| Records supplied |

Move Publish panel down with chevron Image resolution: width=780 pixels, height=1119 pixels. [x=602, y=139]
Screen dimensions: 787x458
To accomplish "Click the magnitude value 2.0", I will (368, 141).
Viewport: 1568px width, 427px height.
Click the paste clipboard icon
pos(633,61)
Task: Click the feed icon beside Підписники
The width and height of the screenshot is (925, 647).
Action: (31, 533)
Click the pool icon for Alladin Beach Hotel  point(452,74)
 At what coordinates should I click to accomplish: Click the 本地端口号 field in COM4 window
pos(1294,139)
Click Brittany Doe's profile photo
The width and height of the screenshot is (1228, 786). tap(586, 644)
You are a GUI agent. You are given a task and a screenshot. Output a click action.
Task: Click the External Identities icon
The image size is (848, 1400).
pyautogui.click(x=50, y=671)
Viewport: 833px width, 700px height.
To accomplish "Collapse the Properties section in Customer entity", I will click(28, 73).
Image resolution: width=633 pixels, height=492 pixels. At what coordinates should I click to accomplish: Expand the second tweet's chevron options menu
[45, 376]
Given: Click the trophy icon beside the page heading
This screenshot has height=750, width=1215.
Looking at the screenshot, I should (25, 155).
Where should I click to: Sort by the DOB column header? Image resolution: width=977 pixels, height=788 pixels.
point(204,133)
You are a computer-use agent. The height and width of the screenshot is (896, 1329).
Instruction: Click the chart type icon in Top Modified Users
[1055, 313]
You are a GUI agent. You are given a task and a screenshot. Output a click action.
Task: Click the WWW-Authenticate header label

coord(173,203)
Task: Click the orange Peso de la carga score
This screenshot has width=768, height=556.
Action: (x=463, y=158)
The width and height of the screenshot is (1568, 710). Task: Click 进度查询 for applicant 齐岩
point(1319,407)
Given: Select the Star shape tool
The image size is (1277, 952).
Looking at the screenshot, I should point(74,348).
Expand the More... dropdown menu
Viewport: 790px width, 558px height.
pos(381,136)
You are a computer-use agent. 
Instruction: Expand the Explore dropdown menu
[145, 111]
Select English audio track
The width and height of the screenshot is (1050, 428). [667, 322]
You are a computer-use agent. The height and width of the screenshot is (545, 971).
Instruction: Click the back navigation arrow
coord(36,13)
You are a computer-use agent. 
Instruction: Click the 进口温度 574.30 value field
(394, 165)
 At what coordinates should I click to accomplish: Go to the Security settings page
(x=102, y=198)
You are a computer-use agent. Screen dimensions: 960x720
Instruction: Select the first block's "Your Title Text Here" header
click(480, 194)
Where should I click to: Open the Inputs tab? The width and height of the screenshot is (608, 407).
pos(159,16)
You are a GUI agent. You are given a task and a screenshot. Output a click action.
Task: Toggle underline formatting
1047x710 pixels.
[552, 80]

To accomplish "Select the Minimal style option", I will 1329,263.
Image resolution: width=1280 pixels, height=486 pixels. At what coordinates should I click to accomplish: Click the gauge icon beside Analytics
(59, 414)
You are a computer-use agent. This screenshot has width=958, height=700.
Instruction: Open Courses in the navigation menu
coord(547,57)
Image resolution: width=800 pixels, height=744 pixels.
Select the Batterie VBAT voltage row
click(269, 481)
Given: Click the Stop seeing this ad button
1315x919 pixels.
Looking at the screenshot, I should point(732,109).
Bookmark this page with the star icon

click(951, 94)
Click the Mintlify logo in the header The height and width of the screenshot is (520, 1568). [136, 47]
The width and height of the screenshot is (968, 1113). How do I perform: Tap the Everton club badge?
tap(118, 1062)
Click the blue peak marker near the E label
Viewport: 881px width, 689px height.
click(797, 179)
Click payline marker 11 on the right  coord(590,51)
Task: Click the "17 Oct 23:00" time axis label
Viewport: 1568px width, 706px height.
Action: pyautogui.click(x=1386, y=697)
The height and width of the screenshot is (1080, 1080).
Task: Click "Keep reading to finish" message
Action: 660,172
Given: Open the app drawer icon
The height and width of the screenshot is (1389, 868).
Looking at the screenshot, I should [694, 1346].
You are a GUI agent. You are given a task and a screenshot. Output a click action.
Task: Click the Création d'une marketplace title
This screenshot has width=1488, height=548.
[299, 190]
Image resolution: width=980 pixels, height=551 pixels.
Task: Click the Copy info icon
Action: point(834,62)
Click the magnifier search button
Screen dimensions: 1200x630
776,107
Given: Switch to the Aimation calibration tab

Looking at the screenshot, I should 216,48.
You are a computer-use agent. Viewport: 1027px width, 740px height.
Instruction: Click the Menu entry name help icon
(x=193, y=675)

| Assignment |
Now that the records have been shown, restate each one word for word.

| Solution to the problem |
Move Publish panel down with chevron Image resolution: width=780 pixels, height=1119 pixels. [x=602, y=139]
Screen dimensions: 787x458
To accomplish "Click the magnitude value 2.0", I will (368, 141).
Viewport: 1568px width, 427px height.
Click the paste clipboard icon
pos(633,61)
Task: Click the feed icon beside Підписники
The width and height of the screenshot is (925, 647).
Action: (31, 533)
Click the pool icon for Alladin Beach Hotel  point(452,74)
 At what coordinates should I click to accomplish: Click the 本地端口号 field in COM4 window
pos(1294,139)
Click Brittany Doe's profile photo
The width and height of the screenshot is (1228, 786). tap(586, 644)
You are a GUI agent. You are given a task and a screenshot. Output a click action.
Task: Click the External Identities icon
The image size is (848, 1400).
pyautogui.click(x=50, y=671)
Viewport: 833px width, 700px height.
To accomplish "Collapse the Properties section in Customer entity", I will click(28, 73).
Image resolution: width=633 pixels, height=492 pixels. At what coordinates should I click to accomplish: Expand the second tweet's chevron options menu
[45, 376]
Given: Click the trophy icon beside the page heading
This screenshot has height=750, width=1215.
Looking at the screenshot, I should (25, 155).
Where should I click to: Sort by the DOB column header? Image resolution: width=977 pixels, height=788 pixels.
point(204,133)
You are a computer-use agent. The height and width of the screenshot is (896, 1329).
Instruction: Click the chart type icon in Top Modified Users
[1055, 313]
You are a GUI agent. You are given a task and a screenshot. Output a click action.
Task: Click the WWW-Authenticate header label

coord(173,203)
Task: Click the orange Peso de la carga score
This screenshot has width=768, height=556.
Action: (x=463, y=158)
The width and height of the screenshot is (1568, 710). Task: Click 进度查询 for applicant 齐岩
point(1319,407)
Given: Select the Star shape tool
The image size is (1277, 952).
Looking at the screenshot, I should point(74,348).
Expand the More... dropdown menu
Viewport: 790px width, 558px height.
pos(381,136)
You are a computer-use agent. 
Instruction: Expand the Explore dropdown menu
[145, 111]
Select English audio track
The width and height of the screenshot is (1050, 428). [667, 322]
You are a computer-use agent. The height and width of the screenshot is (545, 971).
Instruction: Click the back navigation arrow
coord(36,13)
You are a computer-use agent. 
Instruction: Click the 进口温度 574.30 value field
(394, 165)
 At what coordinates should I click to accomplish: Go to the Security settings page
(x=102, y=198)
You are a computer-use agent. Screen dimensions: 960x720
Instruction: Select the first block's "Your Title Text Here" header
click(480, 194)
Where should I click to: Open the Inputs tab? The width and height of the screenshot is (608, 407).
pos(159,16)
You are a GUI agent. You are given a task and a screenshot. Output a click action.
Task: Toggle underline formatting
1047x710 pixels.
[552, 80]

To accomplish "Select the Minimal style option", I will 1329,263.
Image resolution: width=1280 pixels, height=486 pixels. At what coordinates should I click to accomplish: Click the gauge icon beside Analytics
(59, 414)
You are a computer-use agent. This screenshot has width=958, height=700.
Instruction: Open Courses in the navigation menu
coord(547,57)
Image resolution: width=800 pixels, height=744 pixels.
Select the Batterie VBAT voltage row
click(269, 481)
Given: Click the Stop seeing this ad button
1315x919 pixels.
Looking at the screenshot, I should point(732,109).
Bookmark this page with the star icon

click(951, 94)
Click the Mintlify logo in the header The height and width of the screenshot is (520, 1568). [136, 47]
The width and height of the screenshot is (968, 1113). How do I perform: Tap the Everton club badge?
tap(118, 1062)
Click the blue peak marker near the E label
Viewport: 881px width, 689px height.
click(797, 179)
Click payline marker 11 on the right  coord(590,51)
Task: Click the "17 Oct 23:00" time axis label
Viewport: 1568px width, 706px height.
Action: pyautogui.click(x=1386, y=697)
The height and width of the screenshot is (1080, 1080).
Task: Click "Keep reading to finish" message
Action: 660,172
Given: Open the app drawer icon
The height and width of the screenshot is (1389, 868).
Looking at the screenshot, I should [694, 1346].
You are a GUI agent. You are given a task and a screenshot. Output a click action.
Task: Click the Création d'une marketplace title
This screenshot has width=1488, height=548.
[299, 190]
Image resolution: width=980 pixels, height=551 pixels.
Task: Click the Copy info icon
Action: point(834,62)
Click the magnifier search button
Screen dimensions: 1200x630
776,107
Given: Switch to the Aimation calibration tab

Looking at the screenshot, I should 216,48.
You are a computer-use agent. Viewport: 1027px width, 740px height.
Instruction: Click the Menu entry name help icon
(x=193, y=675)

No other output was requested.